Prix agressifs pour le matériel
La surprise vient de « la politique commerciale extrêmement agressive d'Apple » : l'Apple TV sera commercialisée d'ici la fin du mois pour seulement 99 dollars (75 euros) aux Etats-Unis (aucune date de lancement n'a été annoncée pour l'Europe). Pour Gilles Fontaines, c'est ce prix « d'appel » qui devrait permettre à Apple de s'imposer sur le marché américain : « Apple a compris qu'il a en face de lui un monde de décodeurs subventionnés par les opérateurs du câble ou par les opérateurs télécoms.

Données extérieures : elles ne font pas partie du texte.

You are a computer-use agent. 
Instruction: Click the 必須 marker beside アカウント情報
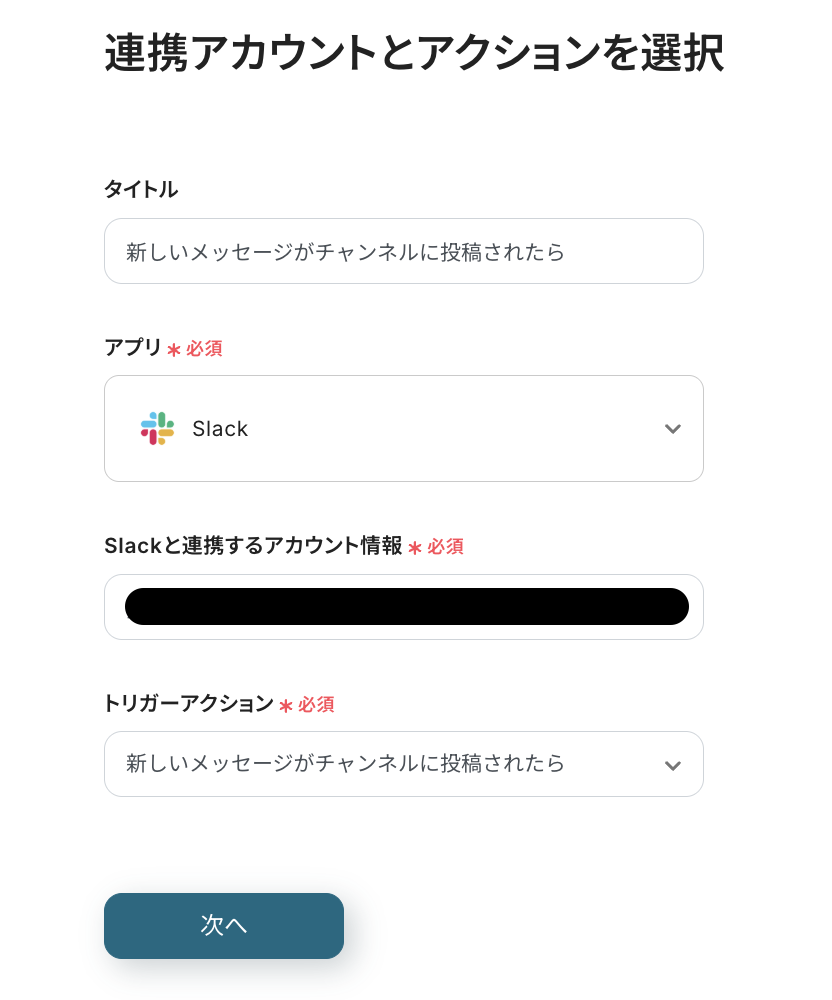click(x=445, y=547)
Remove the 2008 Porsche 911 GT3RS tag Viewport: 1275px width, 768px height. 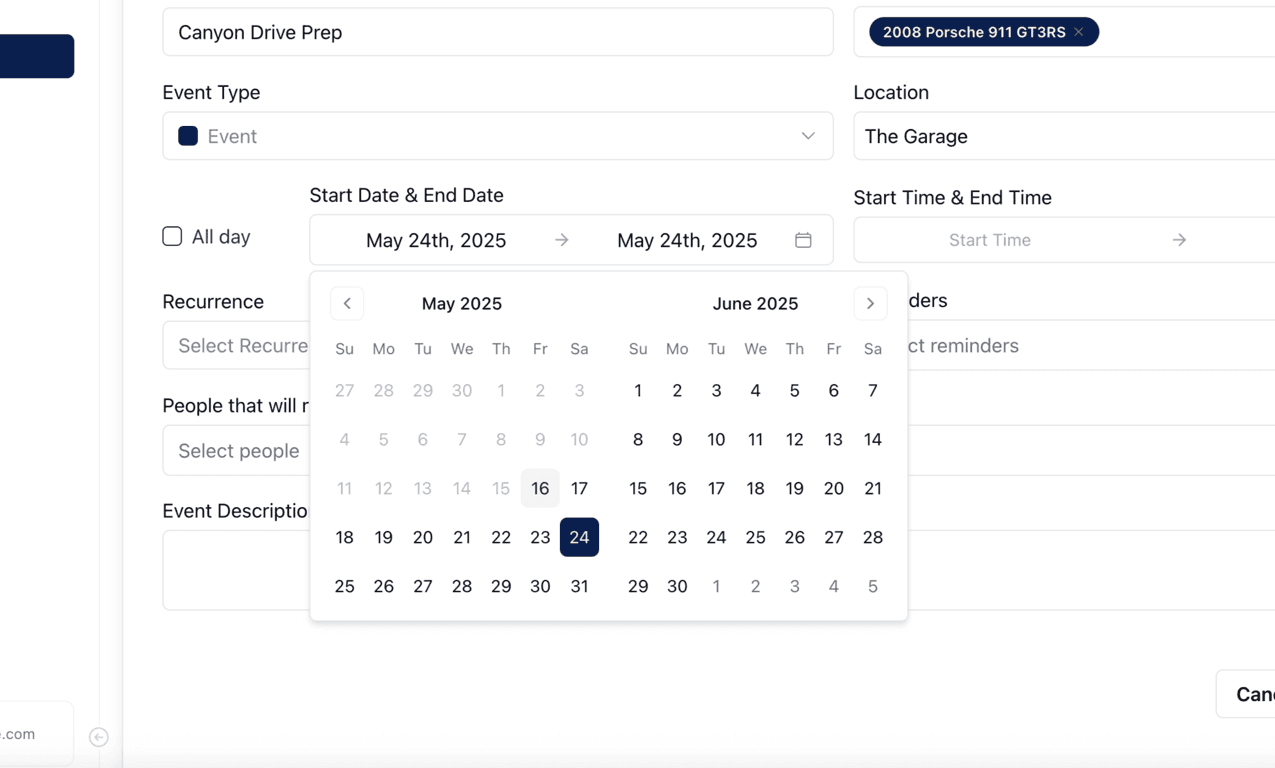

Quelle chance de succès aurait un décodeur haut de gamme face aux nombreux décodeurs offerts avec les abonnements ou face aux nouveaux téléviseurs connectés ? ».
« Le groupe espère entrer par le bas de gamme sur le marché de la télévision », explique-t-il, en prévenant qu'il y a fort à parier qu'il tentera ensuite « de se différencier sur le prix des services » en proposant, par exemple, « des bouquets de chaîne à des prix compétitifs » (la facture moyenne pour un abonnement au câble s'élève à 100 dollars aux Etats-Unis).
De ce côté-ci de l'Atlantique, le lancement d'un tel boîtier serait plus audacieux, d'après la même source, qui rappelle qu'« un abonnement à Canalsat, par exemple, ne coûte que 25 euros par mois ». Mais d'autres voies pourraient être explorées par Apple pour s'imposer : « Il y a fort à parier qu'Apple ne se contentera pas de proposer le service vidéo iTunes sur les seuls décodeurs mais qu'il proposera aussi ses offres pour d''autres terminaux ou en partenariat avec des opérateurs ». Sur ce terrain, il lui faudra affronter Amazon, mais aussi Sony, qui a de son côté annoncé dès hier soir une extension à la vidéo de son service en ligne Qriocity.